She first joined the Georgetown community in Fall 2008 as a Visiting Assistant Professor for the Program on Justice and Peace (JUPS) and served as Director of that program from January 2011 -
December 2013. Under her leadership, CSJ has deepened its engagement in Washington, DC, increased diverse opportunities for student involvement, reduced barriers to engaging in service, and overseen successful grant/contract writing totaling $3.5 million. Andria has been awarded the prestigious American Council on Education fellowship for AY2020-2021.
Andria received her Ph.D. in Comparative and International Education and Philosophy from Columbia University and master's in International Educational Development and Peace Education from Teachers College. Her research and teaching are in the fields of peace education, conflict transformation, and international educational development. Andria is deeply interested in the intersection of higher education and societal conflict and committed to how higher education can – through utilization of its diverse resources and
community based experiential learning – contribute to the creation of a more just and humane world.
Andria’s commitment to social justice began as an undergraduate at the University of Notre Dame and has been a continuing thread through her work for social change in various parts of the world, including in Tanzania and Turkmenistan. After graduating from university, Andria began her vocation within education as a school teacher at an independent Catholic school, the Cornelia Connelly Center (CCC), which serves girls from low-income immigrant families of the Lower East Side, New York City. She served as an invited member of the Board of Trustees of the CCC for six years and welcomes their 20 8th grade young
women to the Hilltop each Spring as part of their field trip to Washington, DC.
At Georgetown, Andria has been involved in many campus initiatives and programs. She participated in the inaugural group of Doyle Fellows, a campus initiative on inclusion and diversity, the Engelhard Initiative and, in the Fall 2010 semester, Andria was a faculty-in-residence in Georgetown’s Alanya, Turkey study abroad/community living-and-learning program.

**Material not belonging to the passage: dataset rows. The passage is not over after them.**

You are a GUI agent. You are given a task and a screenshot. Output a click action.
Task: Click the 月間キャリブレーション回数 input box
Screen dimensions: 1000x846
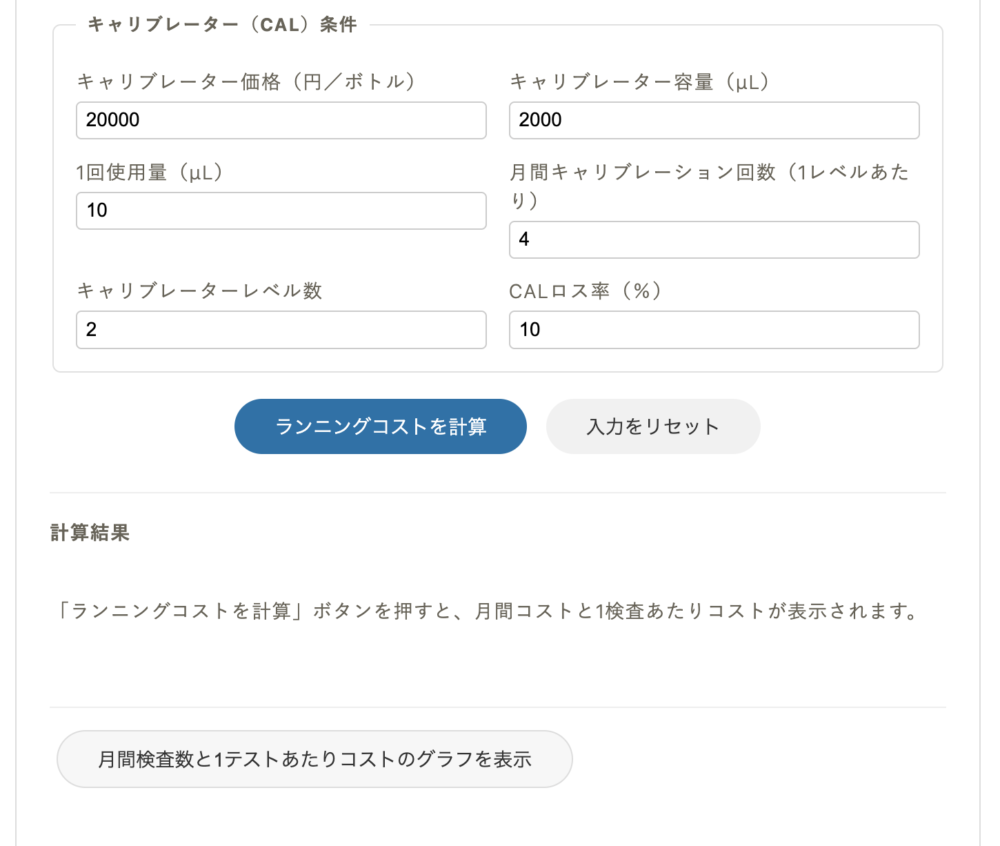714,240
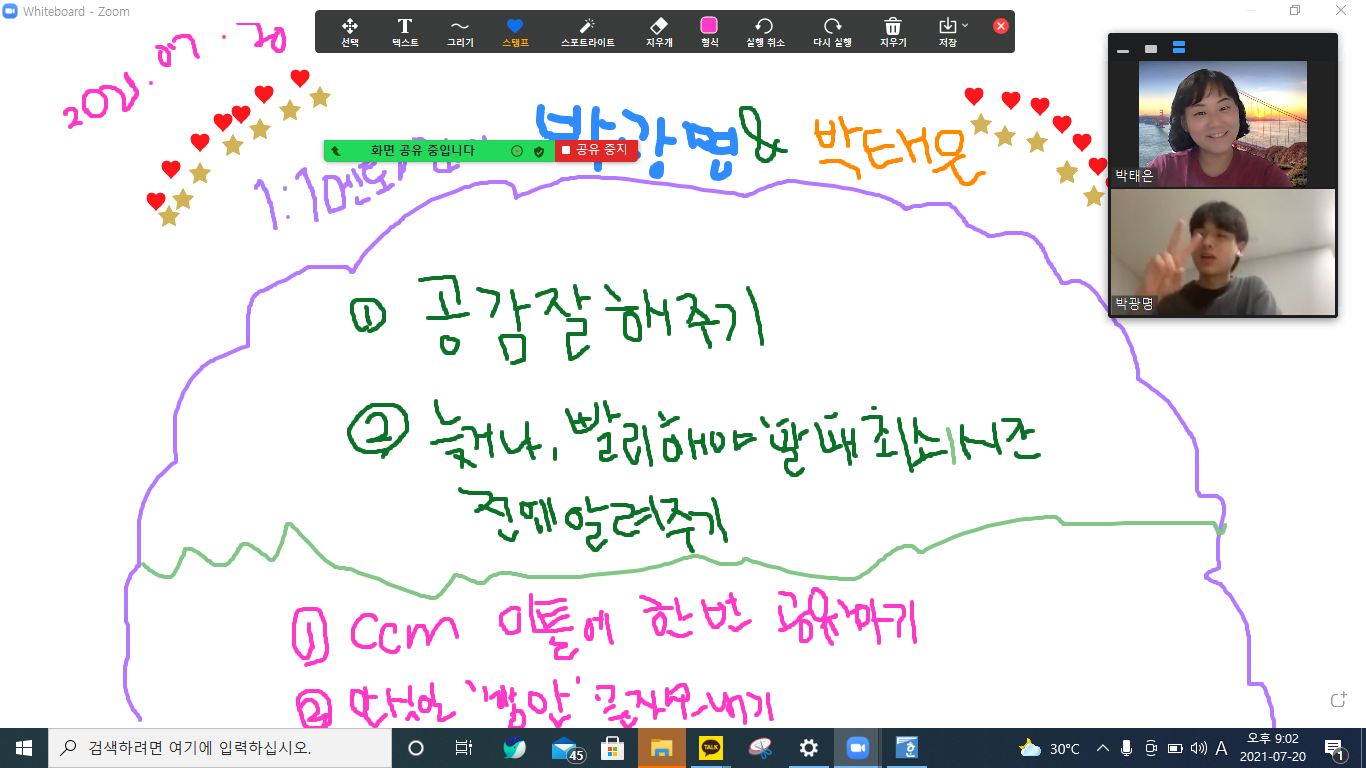Select the 지우개 eraser tool

tap(658, 30)
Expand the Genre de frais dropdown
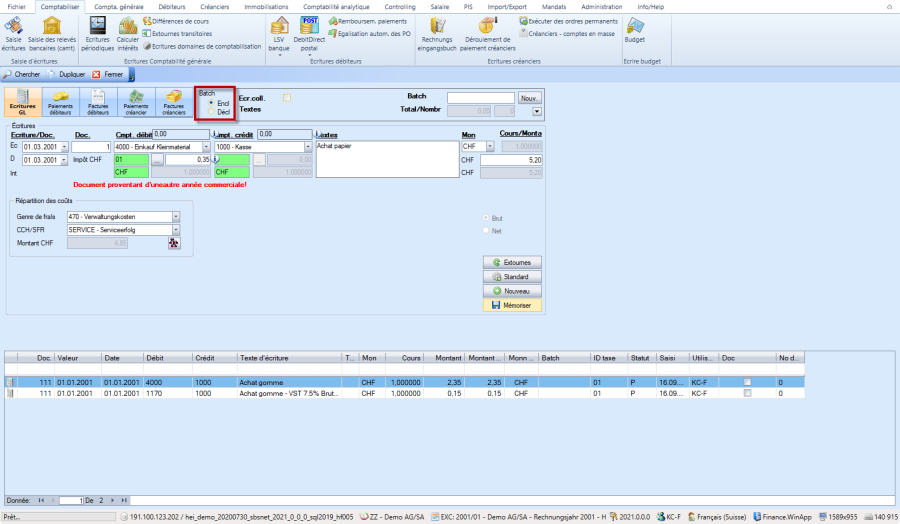900x524 pixels. pos(176,216)
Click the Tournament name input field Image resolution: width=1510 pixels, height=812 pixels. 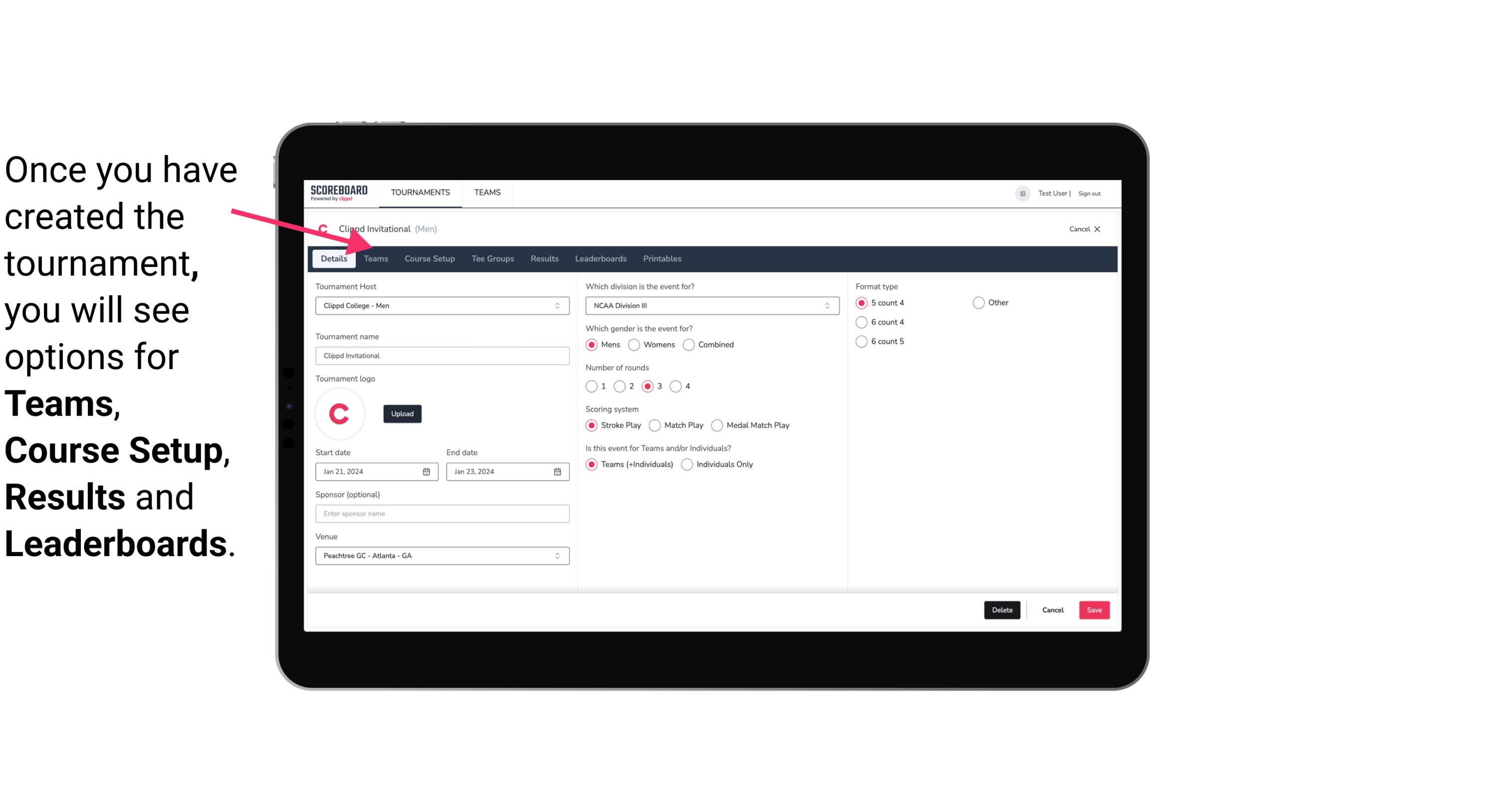point(442,355)
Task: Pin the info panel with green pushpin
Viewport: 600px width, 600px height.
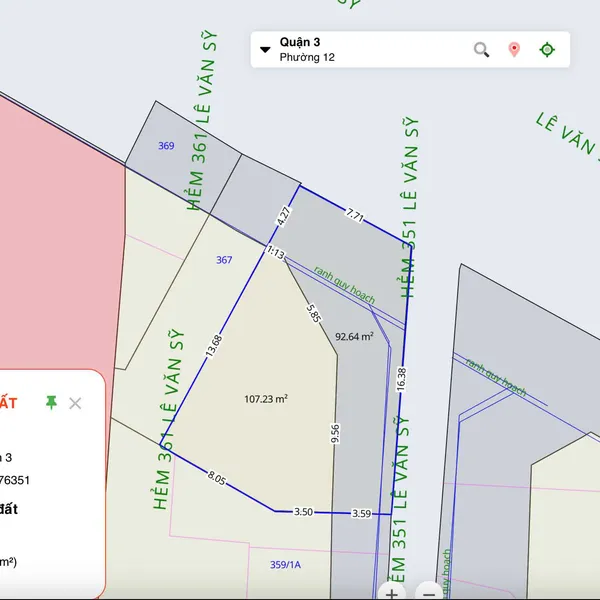Action: 51,402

Recently, Andria served as co-chair of the University’s Advisory Board for Access and Affordability with Jason Low (’17), tasked with ensuring a more equitable Hoya experience for all students. She is the co-editor of a one of a kind volume, Peace
Education Evaluation (2015). She is married to Bill Rebeck, Professor of Neuroscience, whom she met at Georgetown; they are the parents of Jackson who is in the third grade.